Tribler / tribler

Privacy enhanced BitTorrent client with P2P content discovery
https://www.tribler.org
GNU General Public License v3.0
4.83k stars 447 forks source link

Trolley - a high-level persistence and communication layer which allows multiple plugins works together #6019

Closed kozlovsky closed 2 months ago

kozlovsky commented 3 years ago

By introducing plugins architecture, Tribler transforms into a platform that allows multiple plugins/applications to communicate and process data in a coordinated way.

Some examples of possible plugins are Torrent, Chat, Meme spreader, Torrent Popularity plugins. Plugins can communicate with other local plugins and with remote nodes.

Internally Tribler uses IPv8 as a protocol for communication between nodes. However IPv8-based API might be too low-level to be directly used by plugins. Also, IPv8 is unsuitable for communication between plugins living within the same node. To solve these, we need the communication API to enable plugins to:

API design requirements

  1. it should be high-level and straightforward;
  2. plugins running within the same node must be isolated from each other;
  3. the global state of a specific node must be reproducible, to enable debugging tricky inter-plugin issues.

TROLley (TRibler Object Layer) design will answer those requirements. For the plugins system, it will serve as both the persistence layer and the communication bus. In Trolley, the Tribler node state is represented as a set of signed data objects belonging to corresponding IPv8 communities.
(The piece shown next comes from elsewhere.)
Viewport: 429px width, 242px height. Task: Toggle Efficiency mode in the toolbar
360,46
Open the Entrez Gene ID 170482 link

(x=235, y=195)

A data object has two kinds of properties: properties common to all Trolley objects (e.g. author public key), and properties defined by a particular IPv8 community (schemaless JSON). A plugin can have a dedicated local database with an arbitrary structure. Still, this plugin-specific database is for local storage only - to propagate data to other nodes, you need to put them into the Trolley.
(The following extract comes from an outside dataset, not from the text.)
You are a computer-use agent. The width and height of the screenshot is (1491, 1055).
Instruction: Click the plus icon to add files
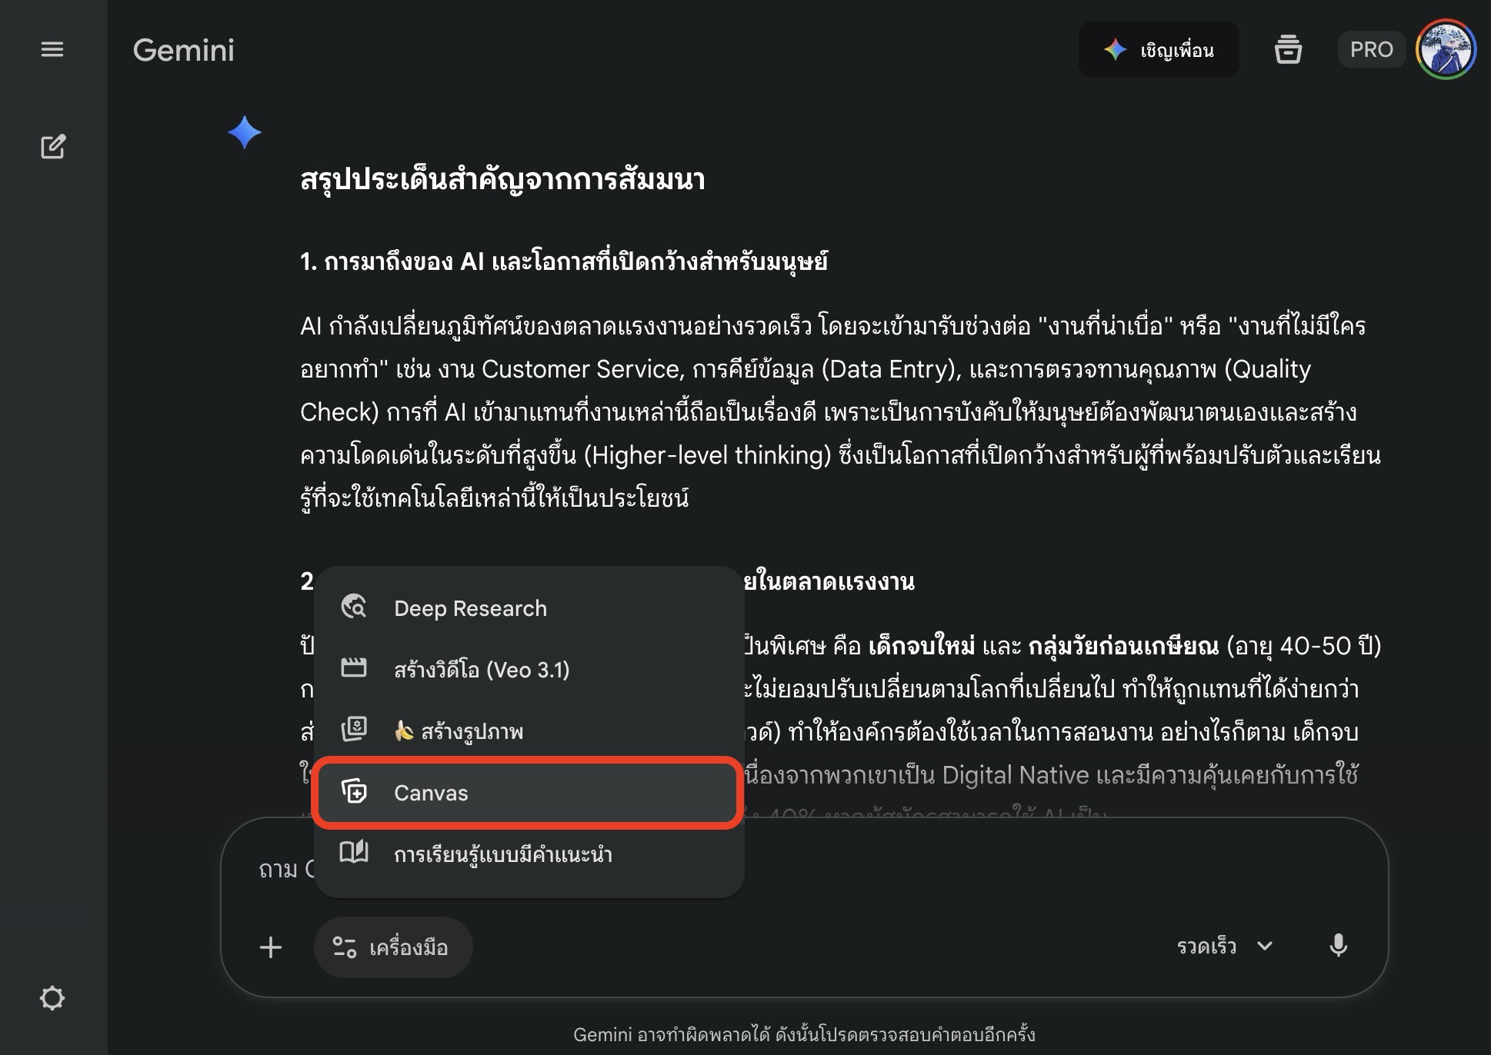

Plugins communication with Trolley

When a plugin creates a new object, Trolley propagates this object to connected nodes belonging to the same community. Creating a new data object is the only way for a plugin to send a message to other nodes. By default, Trolley propagates new data objects to every connected node within the same community. A plugin can specify different kinds of propagation strategies for different types of objects.
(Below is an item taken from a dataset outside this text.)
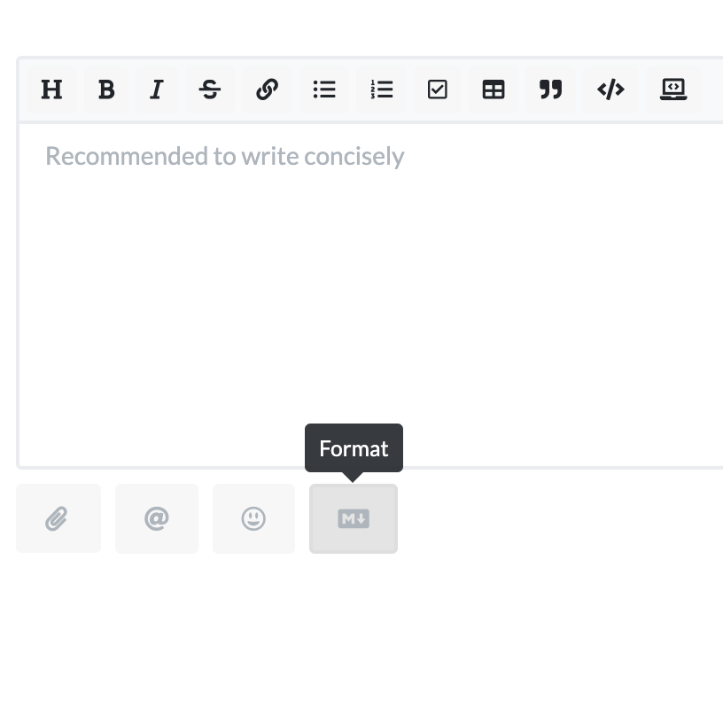Focus the 'Recommended to write concisely' text area
The image size is (723, 723).
coord(370,295)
A plugin can subscribe to get updates from specific communities. When a node receives a new data object, each plugin subscribed to that community will process it in turn. As a result of processing, a plugin can create new data objects, and Trolley will automatically propagate them to other nodes in the same way. Also, the plugin can put data into its private database. Basically, Trolley enables a distributed pipeline of object processing by plugins.

The order in which multiple plugins process the same data object is not strictly specified. It is possible to specify a set of other plugin names in the plugin configuration that should process incoming data objects only after the current plugin (dependency loops are forbidden).

Authors, objects, and versions

The content inside the Trolley is signed. An author is identified by their public key. A data object is identified by uuid. A data object state has a specific version identified by a timestamp. A particular version of an object is immutable, which is guaranteed by signing it with the author's cryptography key. Only the author can produce a new version of the object. It is impossible to pass around objects modified by someone but the author. Nodes usually store only the latest known version of an object.

Object deletion is processed using a tombstone for the object. It is possible to "undelete" the data object by generating a new version of the object that is not a tombstone.

Data channels

A data channel object is a collection of items with incrementally increasing ids (so the item's unique id is the data channel's id + item number). It is unnecessary for a node with a data channel object to having all its items. For example, a node can have items [1,2,7,8,9] of a specific data channel.

When a node subscribes to a channel, it starts receiving its items from nearby nodes subscribed to the channel, starting from the most recently created items.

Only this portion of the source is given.